Por enquanto estou pensando em mover as configurações de rede dentro do container.

Considere o seguinte texto datilografado:

# export DEBIAN_FRONTEND="noninteractive"

# sudo debconf-set-selections <<< "mysql-community-server mysql-community-server/remove-data-dir boolean true"

# echo GET mysql-community-server/remove-data-dir | debconf-communicate
0 true

# apt purge mysql-*
...

# echo GET mysql-community-server/remove-data-dir | debconf-communicate
10 mysql-community-server/remove-data-dir doesn't exist

# sudo debconf-set-selections <<< "mysql-server mysql-server/root_password password 123456"

# sudo debconf-set-selections <<< "mysql-server mysql-server/root_password_again password 123456"

# echo GET mysql-server/root_password | debconf-communicate
0 123456

# apt install mysql-server-5.6
...

# echo GET mysql-server/root_password | debconf-communicate
0

Então, isso debconf-set-selectionsacontece automaticamente? Ou são os scripts de instalação que fazem isso? Alguma outra opção?

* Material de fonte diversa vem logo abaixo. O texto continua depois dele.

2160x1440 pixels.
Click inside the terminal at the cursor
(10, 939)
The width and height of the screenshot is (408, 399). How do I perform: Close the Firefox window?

Estou tentando backport nanomsgde jessiepara squeeze. Mas quando eu corro:

dget http://http.debian.net/debian/pool/main/n/nanomsg/nanomsg_0.4~beta+dfsg-3.dsc

Diz:

dscverify: nanomsg_0.4~beta+dfsg-3.dsc failed signature check:
gpg: Signature made Fri 29 Aug 2014 09:49:58 PM EEST using RSA key ID 864CC8BF
gpg: Can't check signature: public key not found
Validation FAILED!!

Vi pessoas sugerindo a instalação debian-keyringdessa versão específica adicionando a linha correspondente a sources.liste APT::Default-Release "stable";aapt.conf . Mas estou preocupado com isso poluindo meu sistema com pacotes do outro lançamento.

E se estamos falando squeezeaqui. Eu não posso colocar stable, apt.confposso? Já que stableé jessieagora. E se eu colocar squeezeaí, é mais uma coisa para não esquecer na hora de atualizar debian.

Eu gostaria que pudesse fazer o download com segurança debian-keyringe jessieadicionar keyring /path/to/debian-keyring.gpga ~/.gnupg/gpg.conf(ou configuraçãoDSCVERIFY_KEYRINGS ?) Para fazê-lo funcionar. É possível? Como devo proceder sobre o assunto?